We think of the original price as \(100\%\).
So the discounted price is \(100\%-30\%=70\%\) of the price before discount.
Method 1:
Create an equation. Let's use \(x\) for the original price.
$$
\begin{eqnarray}
\small\textsf{discounted price}\normalsize &=& 70\% \small\textsf{ of original price}\normalsize \\[6pt]
16.10 &=& 0.7x \\[6pt]
x &=& \frac{16.1}{0.7} \\[6pt]
x &=& \frac{161}{7}\:\small\textsf{ (x10 top and bottom)}\normalsize \\[6pt]
x &=& 23
\end{eqnarray}
$$
So the original price was £23.
Method 2:
This method is more commonly used than the first.
10 is a nice, round number that is a factor of both 70 and 100, so let's use 10% for the middle step.
$$
\begin{eqnarray}
70\%\ \small\textsf{of the original price}\normalsize &=& £16.10 \\[6pt]
\small\div\textsf{7} &\ & \small \div \textsf{7} \normalsize\\[6pt]
10\%\ \small\textsf{of the original price}\normalsize &=& £2.30 \\[6pt]
\small \times \textsf{10} &\ & \small \times \textsf{10} \normalsize\\[6pt]
100\%\ \small\textsf{of the original price}\normalsize &=& £23 \\[6pt]
\end{eqnarray}
$$
Example 12 (calculator)
SQA National 5 Maths 2023 P2 Q1
A caravan was bought for £20,000. It depreciated by 11% in the first year. It then depreciated by a further 6% each year over the next two years. Calculate the value of the caravan three years after it was bought.
\(11\%\) depreciation: \(100\%-11\%=89\%=0.89\)
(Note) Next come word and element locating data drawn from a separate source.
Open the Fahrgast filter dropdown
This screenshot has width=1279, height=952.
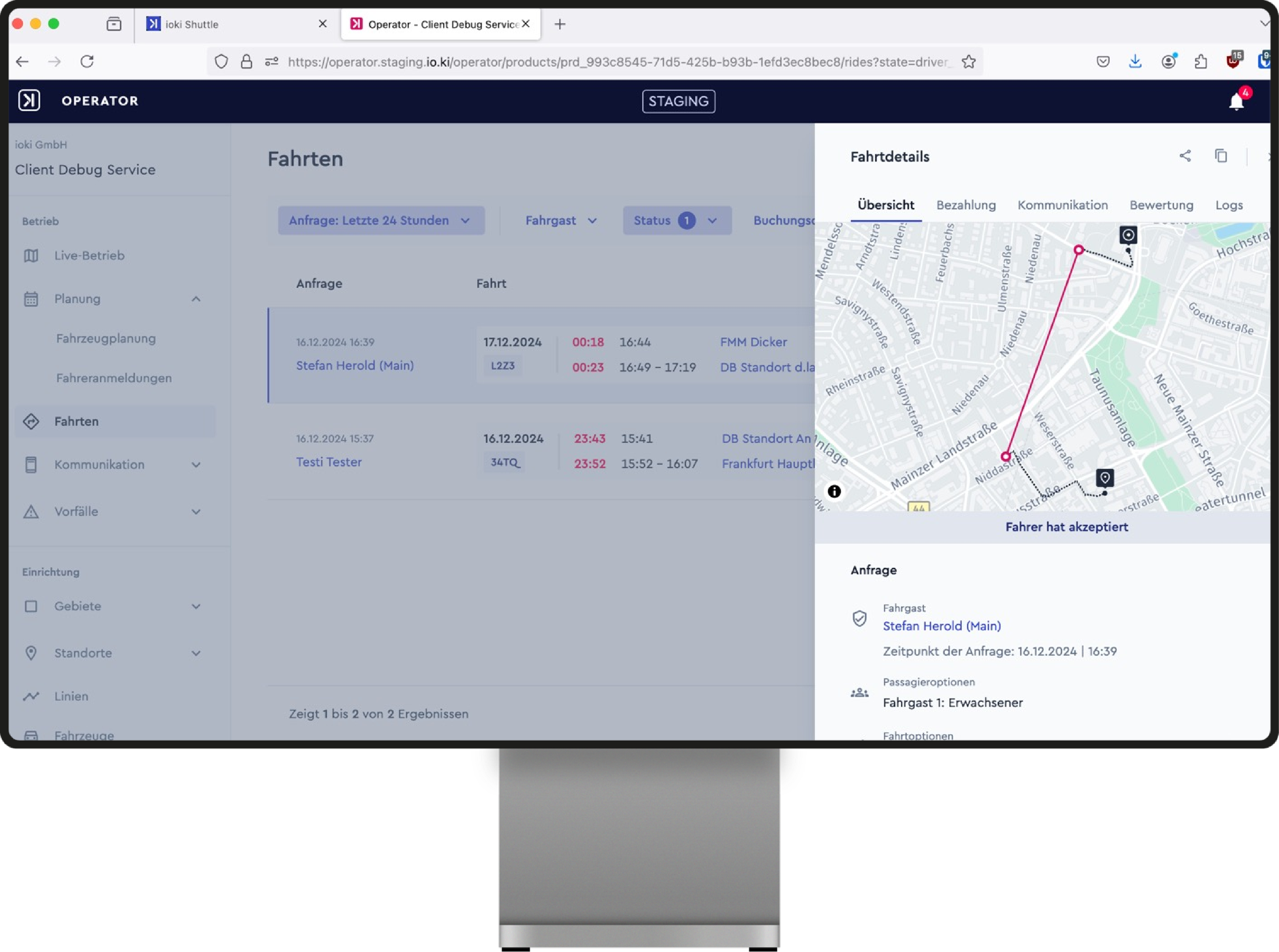point(561,221)
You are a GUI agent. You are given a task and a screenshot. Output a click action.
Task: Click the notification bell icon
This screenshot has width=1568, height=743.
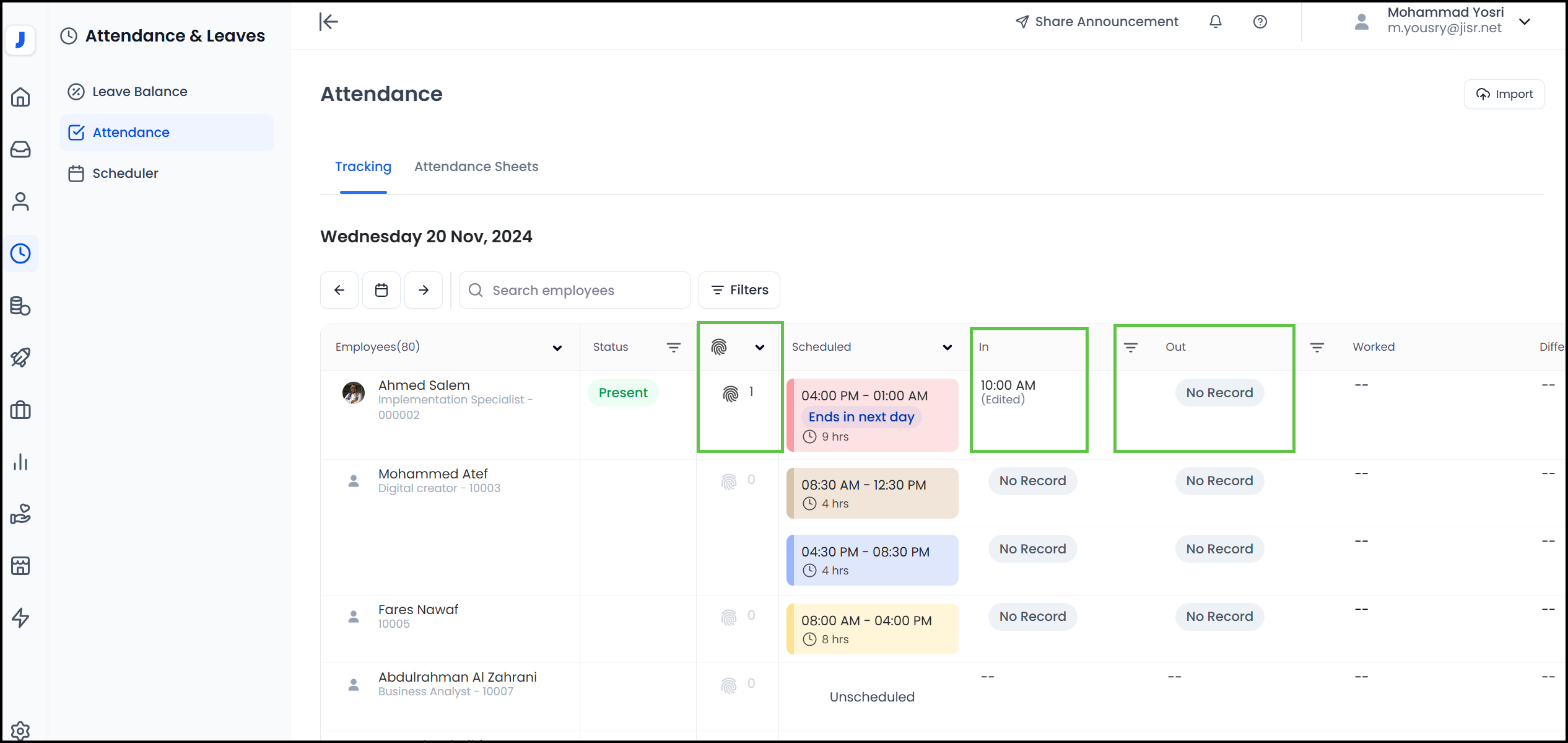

\(6\%\) depreciation: \(100\%-6\%=94\%=0.94\)
So the value after three years will be \( 20\small\ \normalsize 000\times 0.89\times 0.94^2 = £15\small\ \normalsize 728.08\)
Note: This is a silly level of accuracy, but the question didn't tell us to round it, so we should leave it as it is.
Example 13 (calculator)
SQA National 5 Maths 2024 P2 Q1
Dougie pays £460 for a new laptop. It is expected that the value of the laptop will depreciate by 26% each year. Calculate the expected value of Dougie's laptop after 3 years.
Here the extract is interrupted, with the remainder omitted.